# WHAT IS ASKED
Reproduce, word for word, the part of the passage on miracle workers below, starting with "Hanina was a" and going on through "visit the boy.".

# DOCUMENT EXCERPT

>>>>

The catalog of miracles is impressive, if brief, when listed in this way, item by item. However, a Jew who believed in the Hebrew scriptures would know that not all such acts, causing nature to depart from her course, came from God. In the book of Exodus, when Moses confronts Pharaoh, demanding that the Jews be allowed to leave Egypt and doing some wonders of his own, the Egyptian king's magicians at first match the Jewish leader miracle for miracle. To ascribe magical powers to forces apart from God would not have strained the imagination of a Jew in Jesus' day.

Even if we take all these deeds at face value, as having actually occurred as the New Testament describes them, they would not have made Jesus unique. A Jew at the time, upon hearing of such things, might well be expected to seek out this man and see what he was about. But no more than that.

As Professor Geza Vermes has shown, the Galilee in particular was famous for producing a species of charismatic sages and healers known as Hasidim (literally, "Pious Ones"), whose most prominent representatives included the aforementioned Hanina ben Dosa, along with his counterpart of a century earlier, Honi the Circle Maker. As the Mishnah relates, Honi got his name by bringing down miraculously huge quantities of rain during a time of drought. He first prayed to God, but when his prayer went unanswered he drew a circle on the ground and swore he would stand in it until rain fell. It immediately did so, but in miserly fashion, not the volume he had in mind. He said, "I have not asked for this, but for rain to fill the cisterns, the pits and rock cavities." God then sent a cloudburst so heavy that the people were compelled to petition Honi to make it stop. Josephus relates a brief version of this story in the Antiquities.

Honi had two grandsons who continued the tradition of miracle working. One was called Hanan the Hidden, whom when rain was scarce the children would follow around, tugging on his clothing and begging, "Father, Father, give us rain!"

For his part, Hanina was one of a category of wonderworkers called "men of deeds." He apparently lived through the destruction of the Second Temple, because the Mishnah states that from the time of the destruction, the power of the "men of deeds" (anshe ma'aseh) was weakened, and with Hanina's death they ceased altogether. Professor Vermes points out that Jesus in the New Testament is also characterized as a man of "deeds."

Hanina was a healer, deriving his gift from a special relationship with God, likened in the Talmud to a household servant who is always passing everywhere through the king's household. Such a personality, humble like a slave, nevertheless has the king's trust in every matter. He can gain entrance to the sovereign's presence anytime he chooses, so if he makes a petition, it is sure to be heard. Thus, Hanina intervened with God on behalf of the deathly ill daughter of his teacher. While the teacher, a far greater scholar, could do nothing for the girl, Hanina healed her, casting himself down with his face between his knees. His power operated even at long distances: He was able to heal his master's son without leaving his home to visit the boy.

A story is told about Hanina and a serpent. There was a dangerous snake known to live in a hole nearby a town. Local residents complained to the rabbi that the creature was menacing them and had killed or injured many. Hanina proceeded to the mouth of the viper's hole and calmly stuck his heel down into it. On this provocation the snake bit him--and died. With the animal wrapped around his neck as a trophy, Hanina made his way to the town's study hall and displayed it to the crowd. He explained, "It is not the viper that kills. It is sin that kills"-meaning that in the long run, while nature may take its toll on human longevity, a much graver threat is the wages of wrongdoing, which deprive a person of eternal life.

<<<<

# INFORMATION PROVIDED
>>>>

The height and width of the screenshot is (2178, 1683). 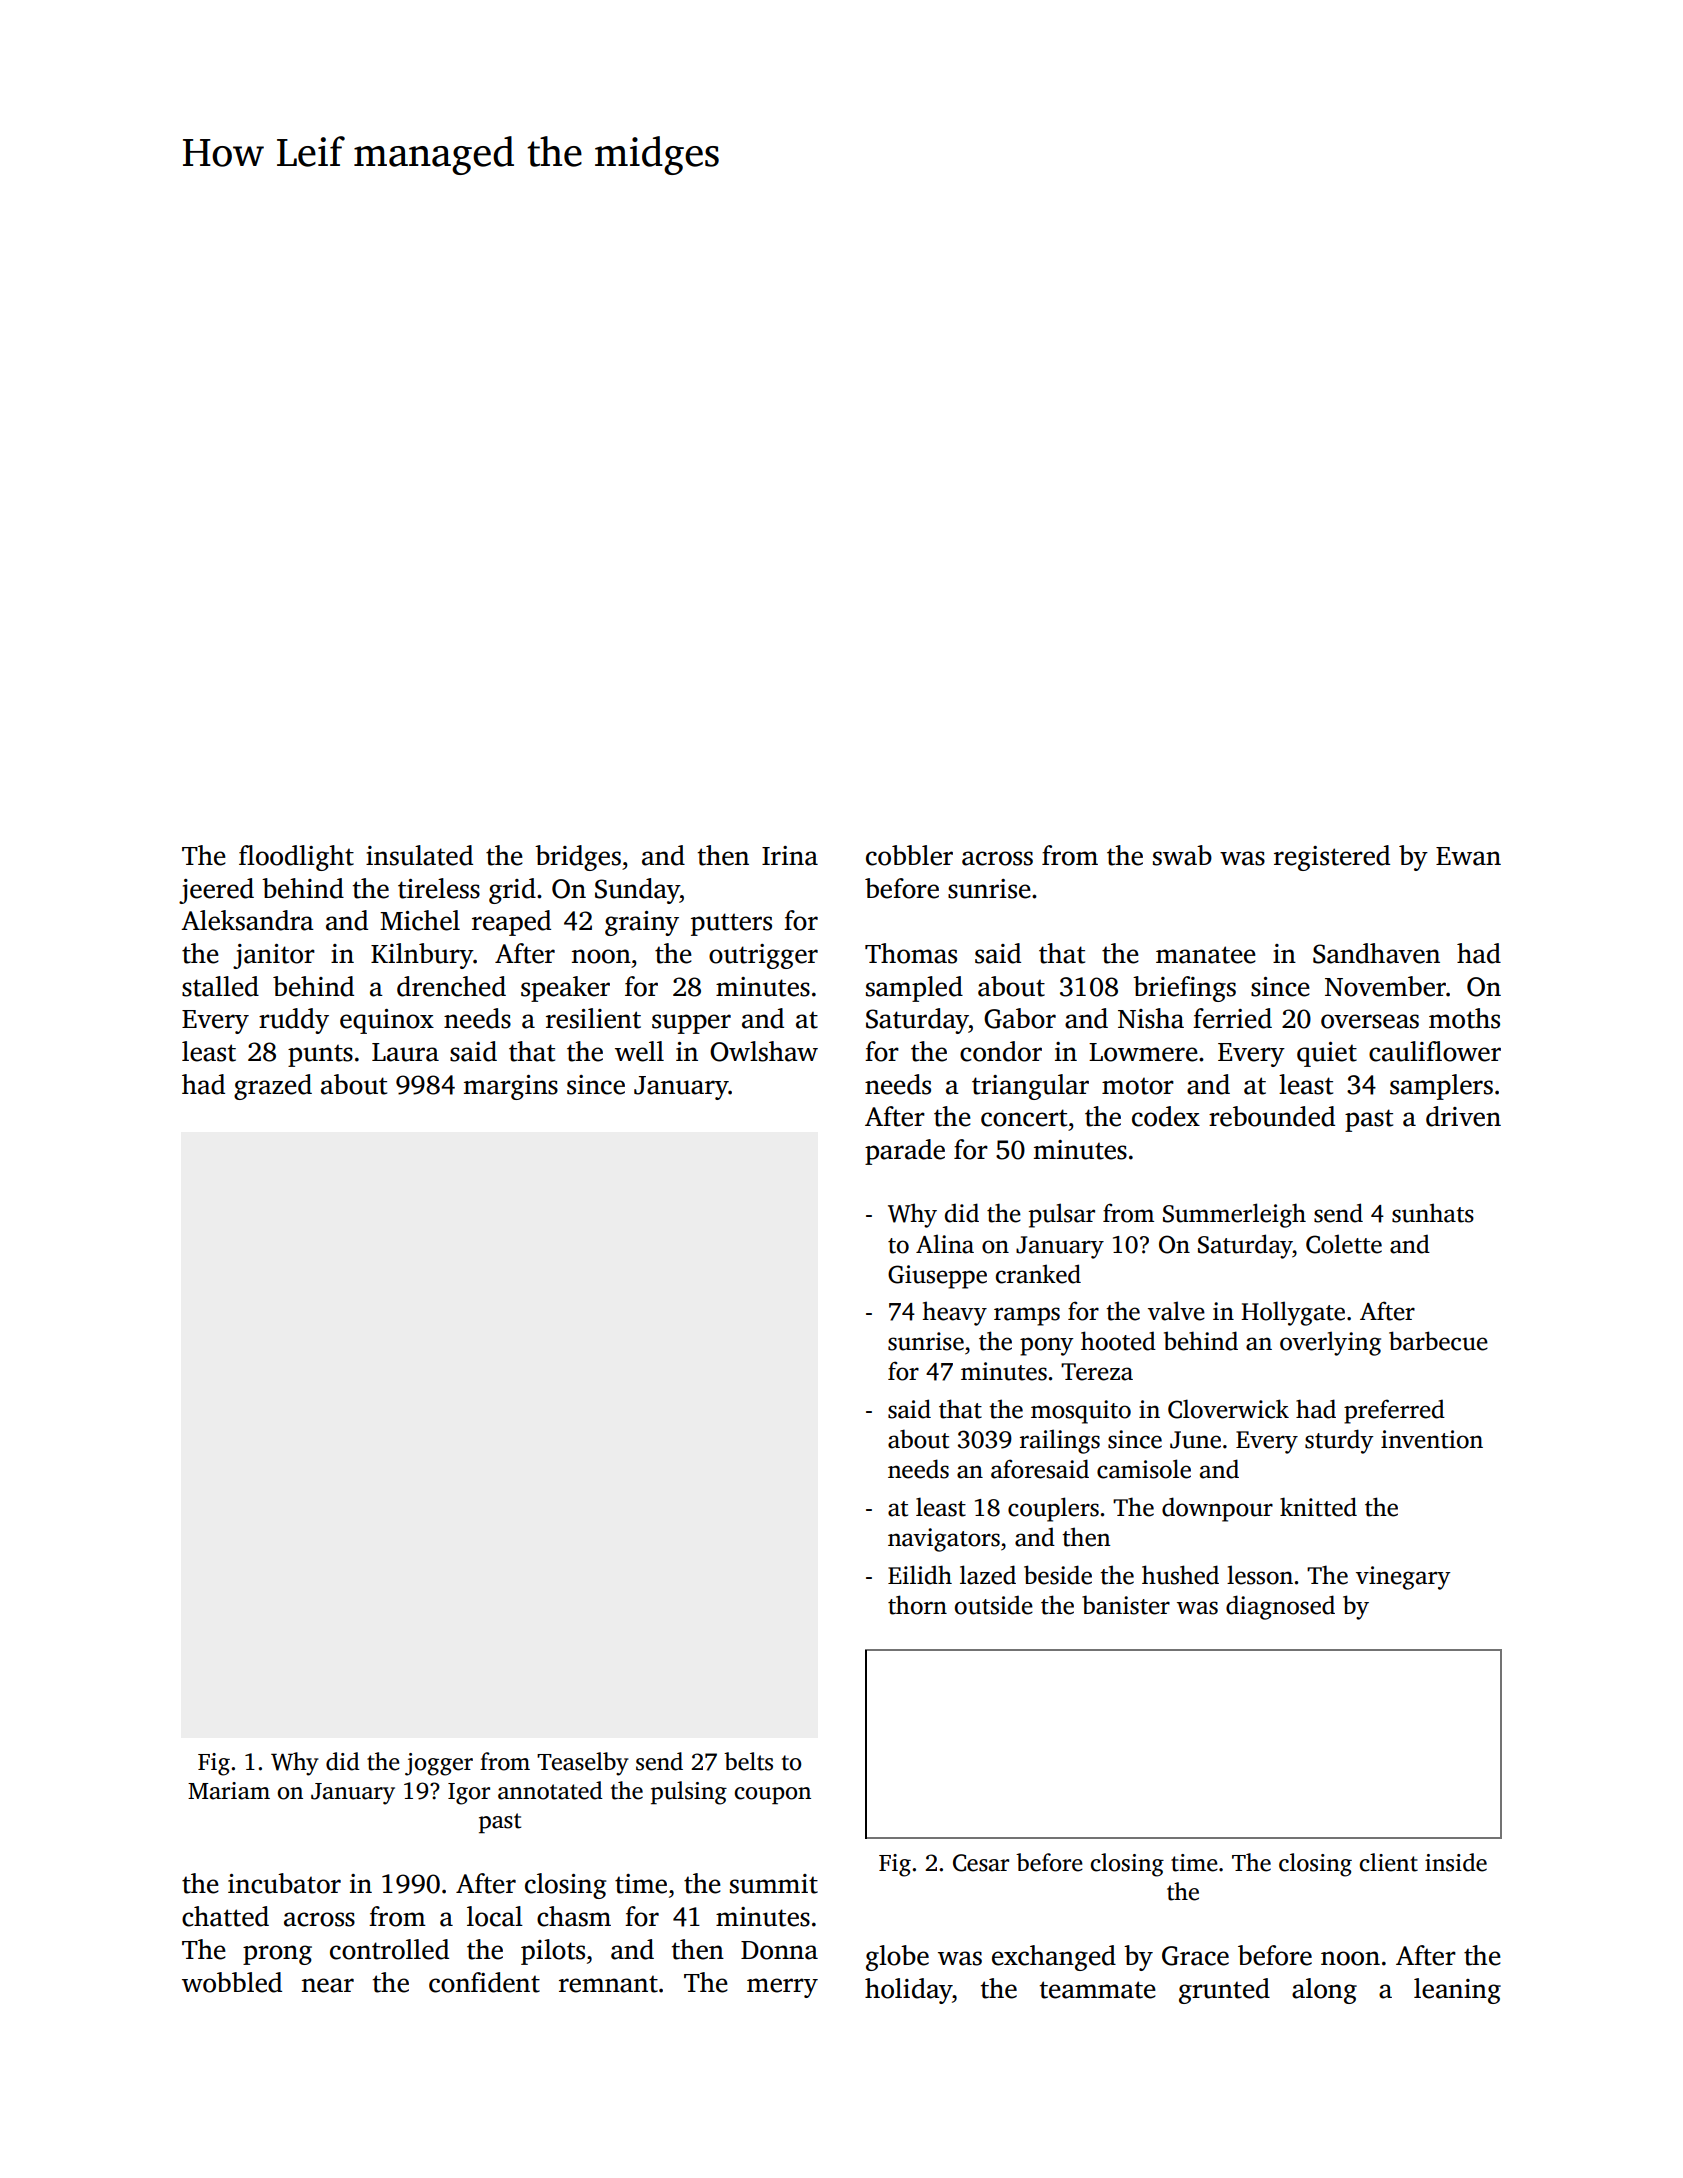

<<<<

# TASK ANSWER
Hanina was a healer, deriving his gift from a special relationship with God, likened in the Talmud to a household servant who is always passing everywhere through the king's household. Such a personality, humble like a slave, nevertheless has the king's trust in every matter. He can gain entrance to the sovereign's presence anytime he chooses, so if he makes a petition, it is sure to be heard. Thus, Hanina intervened with God on behalf of the deathly ill daughter of his teacher. While the teacher, a far greater scholar, could do nothing for the girl, Hanina healed her, casting himself down with his face between his knees. His power operated even at long distances: He was able to heal his master's son without leaving his home to visit the boy.